◆ **TEXT SHOWN**
If the sacrifices of the Catholic were lost for society, if the hardships he endures, his unselfishness, his charity, his good faith, the purity of his mores, would not turn to the benefit of anybody, we would not have anything to answer to the anti-Catholic economists. But... the Christian sacrifice, while finding its principle in the love for God, always... turns to the benefit of others, and if it impoverishes those who make it, it enriches others. But we all are the others of others, and, consequently, each member of a Catholic society finds in the sacrifices of the other members a great compensation of his own ones. Nay, he is a hundredfold rewarded since... the more the spirit of sacrifice is vigorous, the greater are the social advantages that are divided between all.

(1836, I, 93)

◆ **DATA SHOWN**
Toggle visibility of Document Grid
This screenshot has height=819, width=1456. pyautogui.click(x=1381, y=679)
...
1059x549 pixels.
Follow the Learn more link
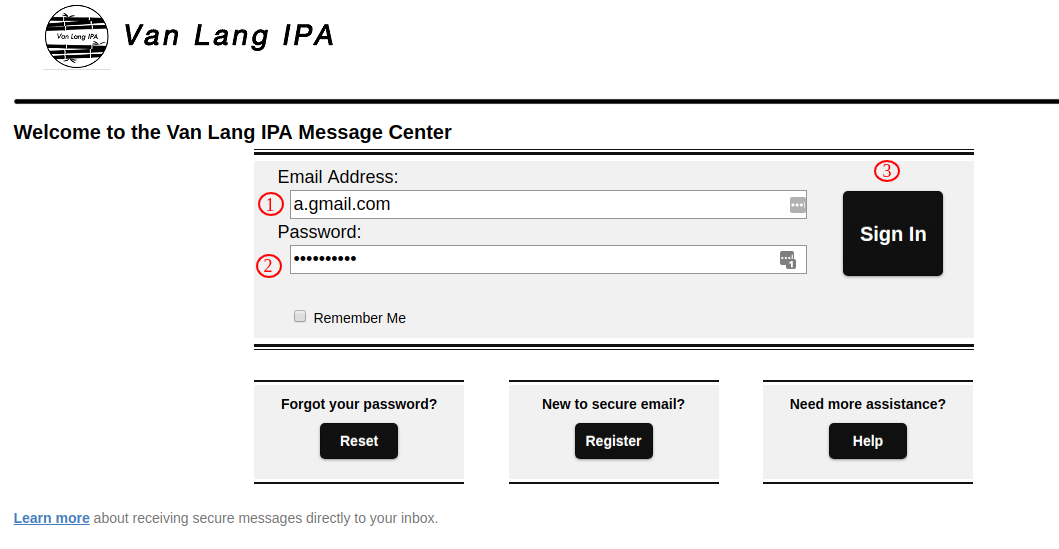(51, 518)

◆ **GOAL OF THE EXERCISE**
Quote the stretch of the passage on Catholic sacrifice from "If the sacrifices" through "(1836, I, 93)". The items have no connection to the passage on Catholic sacrifice.

◆ **RESPONSE TO THIS EXERCISE**
If the sacrifices of the Catholic were lost for society, if the hardships he endures, his unselfishness, his charity, his good faith, the purity of his mores, would not turn to the benefit of anybody, we would not have anything to answer to the anti-Catholic economists. But... the Christian sacrifice, while finding its principle in the love for God, always... turns to the benefit of others, and if it impoverishes those who make it, it enriches others. But we all are the others of others, and, consequently, each member of a Catholic society finds in the sacrifices of the other members a great compensation of his own ones. Nay, he is a hundredfold rewarded since... the more the spirit of sacrifice is vigorous, the greater are the social advantages that are divided between all.

(1836, I, 93)